Exercise: Only one portion of the data is to be written out: from the line bearing "This card has a power.... (304, 937)" through the line bearing "Blog (706, 39)". Write it exactly as it appears.

START Task inputs

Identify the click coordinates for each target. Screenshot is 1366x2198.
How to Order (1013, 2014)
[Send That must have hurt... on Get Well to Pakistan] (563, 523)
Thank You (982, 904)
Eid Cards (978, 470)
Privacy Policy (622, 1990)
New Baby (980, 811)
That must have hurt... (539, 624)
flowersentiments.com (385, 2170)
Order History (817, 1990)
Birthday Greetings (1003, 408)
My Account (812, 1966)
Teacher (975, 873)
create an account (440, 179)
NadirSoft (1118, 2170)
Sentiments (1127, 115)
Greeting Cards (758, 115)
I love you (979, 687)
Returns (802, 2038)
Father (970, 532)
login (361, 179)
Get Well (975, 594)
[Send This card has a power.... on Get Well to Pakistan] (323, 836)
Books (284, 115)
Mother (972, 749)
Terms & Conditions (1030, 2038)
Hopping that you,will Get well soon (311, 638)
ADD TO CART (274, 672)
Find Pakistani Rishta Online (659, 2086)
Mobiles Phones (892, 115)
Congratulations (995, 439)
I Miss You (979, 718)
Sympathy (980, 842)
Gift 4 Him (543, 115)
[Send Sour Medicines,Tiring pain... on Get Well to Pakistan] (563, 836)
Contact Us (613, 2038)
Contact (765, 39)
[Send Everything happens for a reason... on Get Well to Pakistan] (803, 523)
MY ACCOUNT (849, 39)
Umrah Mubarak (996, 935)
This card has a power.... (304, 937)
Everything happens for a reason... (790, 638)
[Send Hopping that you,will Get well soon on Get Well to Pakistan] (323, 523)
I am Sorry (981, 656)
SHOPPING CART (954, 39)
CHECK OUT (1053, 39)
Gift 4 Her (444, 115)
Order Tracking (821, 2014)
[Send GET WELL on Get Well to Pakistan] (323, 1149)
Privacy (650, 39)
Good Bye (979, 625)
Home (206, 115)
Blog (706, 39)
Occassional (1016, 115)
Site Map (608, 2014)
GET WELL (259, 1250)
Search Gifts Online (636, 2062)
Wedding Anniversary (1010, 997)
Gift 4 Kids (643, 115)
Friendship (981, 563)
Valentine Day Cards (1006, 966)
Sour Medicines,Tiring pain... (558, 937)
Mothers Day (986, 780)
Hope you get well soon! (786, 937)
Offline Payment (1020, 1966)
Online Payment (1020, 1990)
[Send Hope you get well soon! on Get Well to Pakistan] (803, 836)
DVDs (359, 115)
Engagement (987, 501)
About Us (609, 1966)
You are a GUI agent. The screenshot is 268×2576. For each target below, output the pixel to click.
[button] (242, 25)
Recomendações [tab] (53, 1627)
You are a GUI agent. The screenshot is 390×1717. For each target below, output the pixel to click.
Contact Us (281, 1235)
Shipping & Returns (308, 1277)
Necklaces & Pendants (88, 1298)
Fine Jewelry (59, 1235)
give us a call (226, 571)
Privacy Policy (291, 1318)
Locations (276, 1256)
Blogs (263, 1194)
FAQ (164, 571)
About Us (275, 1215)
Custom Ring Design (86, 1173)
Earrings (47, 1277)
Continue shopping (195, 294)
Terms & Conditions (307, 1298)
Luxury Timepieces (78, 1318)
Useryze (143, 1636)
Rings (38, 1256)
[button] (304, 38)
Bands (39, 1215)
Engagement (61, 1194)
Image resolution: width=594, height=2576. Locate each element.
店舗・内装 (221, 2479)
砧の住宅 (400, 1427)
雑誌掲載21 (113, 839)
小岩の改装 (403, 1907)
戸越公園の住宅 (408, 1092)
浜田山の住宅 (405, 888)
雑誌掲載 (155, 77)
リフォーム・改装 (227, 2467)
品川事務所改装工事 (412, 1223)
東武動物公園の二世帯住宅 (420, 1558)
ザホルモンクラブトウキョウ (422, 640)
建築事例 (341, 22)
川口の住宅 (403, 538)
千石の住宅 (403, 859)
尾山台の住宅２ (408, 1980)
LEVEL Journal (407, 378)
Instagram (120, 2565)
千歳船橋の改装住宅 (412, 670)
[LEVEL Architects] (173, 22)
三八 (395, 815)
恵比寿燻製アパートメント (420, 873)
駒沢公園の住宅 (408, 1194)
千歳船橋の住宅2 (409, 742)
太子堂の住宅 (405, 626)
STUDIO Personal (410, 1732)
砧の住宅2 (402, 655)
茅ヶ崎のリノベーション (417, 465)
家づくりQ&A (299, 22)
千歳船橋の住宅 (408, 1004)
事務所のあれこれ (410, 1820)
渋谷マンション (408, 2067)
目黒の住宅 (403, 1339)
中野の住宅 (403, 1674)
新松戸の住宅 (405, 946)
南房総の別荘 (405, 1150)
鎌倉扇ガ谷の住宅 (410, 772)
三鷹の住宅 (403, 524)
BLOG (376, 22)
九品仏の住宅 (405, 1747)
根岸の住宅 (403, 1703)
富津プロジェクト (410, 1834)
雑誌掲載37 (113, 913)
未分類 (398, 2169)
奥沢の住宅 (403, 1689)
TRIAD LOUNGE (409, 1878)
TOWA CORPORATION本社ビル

END Task inputs

Result of this task:
This card has a power.... (304, 937)
Everything happens for a reason... (790, 638)
[Send Hopping that you,will Get well soon on Get Well to Pakistan] (323, 523)
I am Sorry (981, 656)
SHOPPING CART (954, 39)
CHECK OUT (1053, 39)
Gift 4 Her (444, 115)
Order Tracking (821, 2014)
[Send GET WELL on Get Well to Pakistan] (323, 1149)
Privacy (650, 39)
Good Bye (979, 625)
Home (206, 115)
Blog (706, 39)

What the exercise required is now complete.